I came across the Frostline brand about 18 months ago when Glenn Kitson (of The Rig Out fame) brought a huge archive of American outdoor brands to my attention. After doing the natural thing and scouring the well known auction website for hours (mostly at daft o’clock) I came across lots of Frostline Kits.

Frostline was founded in Boulder, Colorado by Dale Johnson, in 1966. He and his wife Julie had previously worked for Gerry Mountaineering, another big name on the burgeoning outerwear scene in Colorado. The first Frostline catalog was produced in 1967, featuring sleeping bags and tents on the cover. Their unique selling point tapped into the do-it-yourself culture that prevailed in the area at the time.

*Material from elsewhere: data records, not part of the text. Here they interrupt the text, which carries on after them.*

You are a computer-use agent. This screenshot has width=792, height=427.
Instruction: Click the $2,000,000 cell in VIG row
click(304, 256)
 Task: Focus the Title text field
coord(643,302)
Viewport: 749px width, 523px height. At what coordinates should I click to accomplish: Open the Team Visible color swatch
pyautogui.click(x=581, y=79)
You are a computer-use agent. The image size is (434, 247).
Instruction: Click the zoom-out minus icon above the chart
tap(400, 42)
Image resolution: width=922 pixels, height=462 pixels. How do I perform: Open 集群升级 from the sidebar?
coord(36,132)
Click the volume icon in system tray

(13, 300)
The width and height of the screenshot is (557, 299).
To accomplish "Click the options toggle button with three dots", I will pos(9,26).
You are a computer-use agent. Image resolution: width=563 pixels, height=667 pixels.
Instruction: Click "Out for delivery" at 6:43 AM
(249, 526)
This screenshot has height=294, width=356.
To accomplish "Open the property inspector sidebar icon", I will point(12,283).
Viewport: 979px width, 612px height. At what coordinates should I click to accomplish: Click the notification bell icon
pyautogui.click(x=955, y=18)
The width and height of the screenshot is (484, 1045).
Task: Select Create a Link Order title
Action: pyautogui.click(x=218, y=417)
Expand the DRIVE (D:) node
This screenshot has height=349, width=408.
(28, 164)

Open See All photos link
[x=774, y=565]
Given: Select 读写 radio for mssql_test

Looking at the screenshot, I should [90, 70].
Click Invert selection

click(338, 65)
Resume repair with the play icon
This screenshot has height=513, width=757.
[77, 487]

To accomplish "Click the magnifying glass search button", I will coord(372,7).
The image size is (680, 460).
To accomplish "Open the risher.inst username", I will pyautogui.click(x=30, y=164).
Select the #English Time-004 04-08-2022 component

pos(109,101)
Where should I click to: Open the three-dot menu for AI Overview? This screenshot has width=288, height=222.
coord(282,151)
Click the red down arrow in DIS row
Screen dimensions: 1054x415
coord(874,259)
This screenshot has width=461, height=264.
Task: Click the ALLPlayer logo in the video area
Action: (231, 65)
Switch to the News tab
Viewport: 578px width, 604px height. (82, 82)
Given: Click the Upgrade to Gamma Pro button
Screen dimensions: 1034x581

Frostline sold unfinished items. They would provide all the necessary components but leave the construction to the person who bought it.

They weren’t the only brand selling kits. EMS, REI and many more would sell their items in kit form. It seems a strange way to retail technical outerwear to us today but while we exist in a fast-culture the mentality back then was completely different. They had the appetite to put together Frostline items, not to mention far fewer distractions. They embraced the whole process. Eventually as the world began to turn a bit quicker, and cheaper ready-made imports began to filter into the US, Frostline and it’s competitors started to suffer. Dale Johnson sold Frostline to Gillette (of ‘best a man can get’ fame) in 1978, stating it was the perfect time to sell, but the company went from having 18 retail outlets to downsizing rapidly by the mid 1980’s.

As of today Frostline appears to have finished trading. Research done by a more investigative character than myself shows they last seemed to exist in 2006 but in any case, is there really any significant demand for jackets and other items which people have to buy unfinished? I wish there was, but sadly I think not.

Well, not from too many people apart from me anyway.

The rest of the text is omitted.